---- LISTED RECORDS
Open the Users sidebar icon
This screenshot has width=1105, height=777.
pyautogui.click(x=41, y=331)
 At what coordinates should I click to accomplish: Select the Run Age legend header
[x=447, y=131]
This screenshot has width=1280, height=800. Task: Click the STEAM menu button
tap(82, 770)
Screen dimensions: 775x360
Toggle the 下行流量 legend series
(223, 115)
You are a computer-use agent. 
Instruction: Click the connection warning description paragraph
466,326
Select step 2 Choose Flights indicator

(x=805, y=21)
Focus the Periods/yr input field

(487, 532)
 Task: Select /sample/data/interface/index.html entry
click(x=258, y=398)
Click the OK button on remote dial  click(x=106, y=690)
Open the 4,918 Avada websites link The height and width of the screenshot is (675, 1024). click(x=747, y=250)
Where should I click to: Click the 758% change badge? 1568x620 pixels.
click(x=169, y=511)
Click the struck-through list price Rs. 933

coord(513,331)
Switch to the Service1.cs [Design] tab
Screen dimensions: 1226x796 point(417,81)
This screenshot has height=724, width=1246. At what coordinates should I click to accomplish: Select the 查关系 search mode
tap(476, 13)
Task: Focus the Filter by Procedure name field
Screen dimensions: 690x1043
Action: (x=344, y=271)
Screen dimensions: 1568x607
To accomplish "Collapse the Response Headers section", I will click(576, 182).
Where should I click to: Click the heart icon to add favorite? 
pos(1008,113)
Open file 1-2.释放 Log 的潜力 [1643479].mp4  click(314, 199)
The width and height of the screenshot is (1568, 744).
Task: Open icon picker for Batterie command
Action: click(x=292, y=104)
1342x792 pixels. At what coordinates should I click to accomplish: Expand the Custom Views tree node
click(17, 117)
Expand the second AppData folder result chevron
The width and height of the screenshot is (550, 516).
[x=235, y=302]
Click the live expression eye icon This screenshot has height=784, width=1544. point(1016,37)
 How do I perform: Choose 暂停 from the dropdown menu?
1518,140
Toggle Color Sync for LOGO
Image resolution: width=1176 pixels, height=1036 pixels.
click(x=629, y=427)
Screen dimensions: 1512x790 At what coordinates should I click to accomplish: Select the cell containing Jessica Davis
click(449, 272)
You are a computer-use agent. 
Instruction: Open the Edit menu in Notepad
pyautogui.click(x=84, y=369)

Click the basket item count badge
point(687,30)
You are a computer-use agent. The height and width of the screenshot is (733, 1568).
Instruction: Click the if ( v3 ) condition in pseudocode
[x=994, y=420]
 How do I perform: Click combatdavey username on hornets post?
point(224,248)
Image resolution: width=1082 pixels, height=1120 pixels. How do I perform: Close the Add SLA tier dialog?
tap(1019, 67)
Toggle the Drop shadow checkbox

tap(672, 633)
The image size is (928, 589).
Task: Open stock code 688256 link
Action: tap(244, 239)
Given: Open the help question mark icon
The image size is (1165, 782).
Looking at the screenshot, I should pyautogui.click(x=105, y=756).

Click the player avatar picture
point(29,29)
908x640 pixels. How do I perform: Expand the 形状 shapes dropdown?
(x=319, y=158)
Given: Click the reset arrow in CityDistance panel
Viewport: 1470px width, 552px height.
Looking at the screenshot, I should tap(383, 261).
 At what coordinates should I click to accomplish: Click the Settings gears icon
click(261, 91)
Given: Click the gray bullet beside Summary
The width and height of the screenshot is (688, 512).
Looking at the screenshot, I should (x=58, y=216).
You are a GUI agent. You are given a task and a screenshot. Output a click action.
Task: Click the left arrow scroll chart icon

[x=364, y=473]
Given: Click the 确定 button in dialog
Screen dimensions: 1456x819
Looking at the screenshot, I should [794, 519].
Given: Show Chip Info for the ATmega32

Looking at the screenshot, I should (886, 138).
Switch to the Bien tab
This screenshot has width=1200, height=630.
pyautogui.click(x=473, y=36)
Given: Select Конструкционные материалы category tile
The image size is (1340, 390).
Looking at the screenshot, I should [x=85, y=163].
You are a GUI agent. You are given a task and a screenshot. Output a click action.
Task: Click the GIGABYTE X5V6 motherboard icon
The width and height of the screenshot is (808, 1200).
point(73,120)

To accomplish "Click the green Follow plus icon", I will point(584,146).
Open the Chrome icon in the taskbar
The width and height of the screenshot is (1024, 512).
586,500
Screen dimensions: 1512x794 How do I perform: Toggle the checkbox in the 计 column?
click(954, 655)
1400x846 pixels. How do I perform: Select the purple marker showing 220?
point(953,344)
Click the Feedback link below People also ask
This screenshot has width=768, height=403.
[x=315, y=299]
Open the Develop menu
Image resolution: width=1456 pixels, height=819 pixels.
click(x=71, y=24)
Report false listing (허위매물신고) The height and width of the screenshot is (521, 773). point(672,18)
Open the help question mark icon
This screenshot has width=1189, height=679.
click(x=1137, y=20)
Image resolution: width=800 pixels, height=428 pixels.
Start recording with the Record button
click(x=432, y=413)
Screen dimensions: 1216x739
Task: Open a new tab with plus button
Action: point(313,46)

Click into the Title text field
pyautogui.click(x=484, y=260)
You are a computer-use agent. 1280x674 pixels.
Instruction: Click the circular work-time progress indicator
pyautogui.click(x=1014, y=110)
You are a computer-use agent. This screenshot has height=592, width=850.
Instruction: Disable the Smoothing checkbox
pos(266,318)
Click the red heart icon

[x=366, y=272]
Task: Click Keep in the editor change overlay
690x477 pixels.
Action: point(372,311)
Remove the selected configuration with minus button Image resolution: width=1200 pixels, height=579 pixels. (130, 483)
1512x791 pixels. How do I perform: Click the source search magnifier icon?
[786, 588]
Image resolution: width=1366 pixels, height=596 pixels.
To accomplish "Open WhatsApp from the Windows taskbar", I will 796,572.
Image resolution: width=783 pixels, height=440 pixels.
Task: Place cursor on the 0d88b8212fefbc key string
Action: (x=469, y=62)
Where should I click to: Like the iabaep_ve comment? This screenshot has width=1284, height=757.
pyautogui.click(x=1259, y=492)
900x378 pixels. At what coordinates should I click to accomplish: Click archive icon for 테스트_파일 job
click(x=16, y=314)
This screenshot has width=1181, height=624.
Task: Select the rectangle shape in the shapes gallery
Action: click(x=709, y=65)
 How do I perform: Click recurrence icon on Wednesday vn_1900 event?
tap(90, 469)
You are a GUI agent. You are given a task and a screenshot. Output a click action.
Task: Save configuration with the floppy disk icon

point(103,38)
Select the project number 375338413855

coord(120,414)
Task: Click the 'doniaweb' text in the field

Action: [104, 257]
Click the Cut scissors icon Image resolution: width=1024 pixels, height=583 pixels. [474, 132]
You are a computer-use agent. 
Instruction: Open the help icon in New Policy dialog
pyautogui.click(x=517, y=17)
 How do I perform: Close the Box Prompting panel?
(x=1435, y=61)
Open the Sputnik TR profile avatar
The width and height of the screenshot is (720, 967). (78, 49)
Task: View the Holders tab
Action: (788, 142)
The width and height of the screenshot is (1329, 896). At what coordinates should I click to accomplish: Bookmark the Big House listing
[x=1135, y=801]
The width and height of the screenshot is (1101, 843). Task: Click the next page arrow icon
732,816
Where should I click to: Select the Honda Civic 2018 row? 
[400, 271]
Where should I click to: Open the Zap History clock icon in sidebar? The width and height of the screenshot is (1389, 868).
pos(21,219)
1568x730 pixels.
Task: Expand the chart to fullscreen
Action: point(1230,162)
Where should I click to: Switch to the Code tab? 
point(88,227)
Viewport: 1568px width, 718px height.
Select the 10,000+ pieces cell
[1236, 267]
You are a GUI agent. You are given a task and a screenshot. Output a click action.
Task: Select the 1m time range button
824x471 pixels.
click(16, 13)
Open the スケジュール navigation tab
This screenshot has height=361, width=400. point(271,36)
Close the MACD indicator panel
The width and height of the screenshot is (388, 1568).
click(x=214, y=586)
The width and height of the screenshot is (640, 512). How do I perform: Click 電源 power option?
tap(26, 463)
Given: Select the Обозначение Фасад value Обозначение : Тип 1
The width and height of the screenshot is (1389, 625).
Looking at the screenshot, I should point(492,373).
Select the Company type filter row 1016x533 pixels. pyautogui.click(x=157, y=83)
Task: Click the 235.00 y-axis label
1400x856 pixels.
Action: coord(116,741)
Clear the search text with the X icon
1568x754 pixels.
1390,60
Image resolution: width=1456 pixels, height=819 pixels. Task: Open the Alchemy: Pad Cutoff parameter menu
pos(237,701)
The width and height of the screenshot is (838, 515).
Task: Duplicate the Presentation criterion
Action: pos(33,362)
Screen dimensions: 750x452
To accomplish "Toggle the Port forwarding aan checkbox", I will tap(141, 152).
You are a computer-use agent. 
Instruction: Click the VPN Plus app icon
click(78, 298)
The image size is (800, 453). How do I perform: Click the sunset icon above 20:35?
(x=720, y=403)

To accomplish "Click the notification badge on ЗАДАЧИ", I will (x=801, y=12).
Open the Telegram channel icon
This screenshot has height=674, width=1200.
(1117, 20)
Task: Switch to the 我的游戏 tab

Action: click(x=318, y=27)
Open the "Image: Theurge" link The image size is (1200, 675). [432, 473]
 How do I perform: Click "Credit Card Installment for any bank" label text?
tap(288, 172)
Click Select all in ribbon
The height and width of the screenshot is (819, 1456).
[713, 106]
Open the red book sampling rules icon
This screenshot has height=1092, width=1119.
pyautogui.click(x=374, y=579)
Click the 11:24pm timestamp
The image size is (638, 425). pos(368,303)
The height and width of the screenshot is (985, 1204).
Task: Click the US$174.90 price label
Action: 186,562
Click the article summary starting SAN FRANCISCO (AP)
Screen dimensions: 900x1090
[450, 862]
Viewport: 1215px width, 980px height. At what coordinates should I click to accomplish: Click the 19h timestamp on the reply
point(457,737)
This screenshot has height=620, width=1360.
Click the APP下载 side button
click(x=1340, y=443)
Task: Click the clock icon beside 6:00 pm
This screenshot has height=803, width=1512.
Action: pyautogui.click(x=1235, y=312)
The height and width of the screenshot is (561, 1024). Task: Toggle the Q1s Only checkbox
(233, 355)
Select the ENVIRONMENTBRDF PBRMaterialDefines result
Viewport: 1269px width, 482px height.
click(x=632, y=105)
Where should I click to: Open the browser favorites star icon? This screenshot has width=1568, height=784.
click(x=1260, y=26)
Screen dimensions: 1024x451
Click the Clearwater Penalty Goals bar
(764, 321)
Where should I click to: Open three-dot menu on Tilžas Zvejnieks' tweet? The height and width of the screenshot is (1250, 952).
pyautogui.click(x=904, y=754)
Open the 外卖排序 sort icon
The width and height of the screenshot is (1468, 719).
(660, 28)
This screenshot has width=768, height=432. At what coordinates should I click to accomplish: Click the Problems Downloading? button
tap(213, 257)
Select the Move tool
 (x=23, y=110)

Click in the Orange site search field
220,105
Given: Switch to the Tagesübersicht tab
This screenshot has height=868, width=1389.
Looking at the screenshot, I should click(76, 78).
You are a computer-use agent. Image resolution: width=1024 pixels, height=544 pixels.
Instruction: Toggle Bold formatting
--------
OBJECTIVE: Could you repeat the lines from the one containing "Open the スケジュール navigation tab" up to and including the one containing "Select the Company", swapping "width and height" for "height and width" and leaving everything else untouched?

WRITTEN RESPONSE:
Open the スケジュール navigation tab
This screenshot has height=361, width=400. point(271,36)
Close the MACD indicator panel
The height and width of the screenshot is (388, 1568).
click(x=214, y=586)
The height and width of the screenshot is (640, 512). How do I perform: Click 電源 power option?
tap(26, 463)
Given: Select the Обозначение Фасад value Обозначение : Тип 1
The height and width of the screenshot is (1389, 625).
Looking at the screenshot, I should point(492,373).
Select the Company type filter row 1016x533 pixels. pyautogui.click(x=157, y=83)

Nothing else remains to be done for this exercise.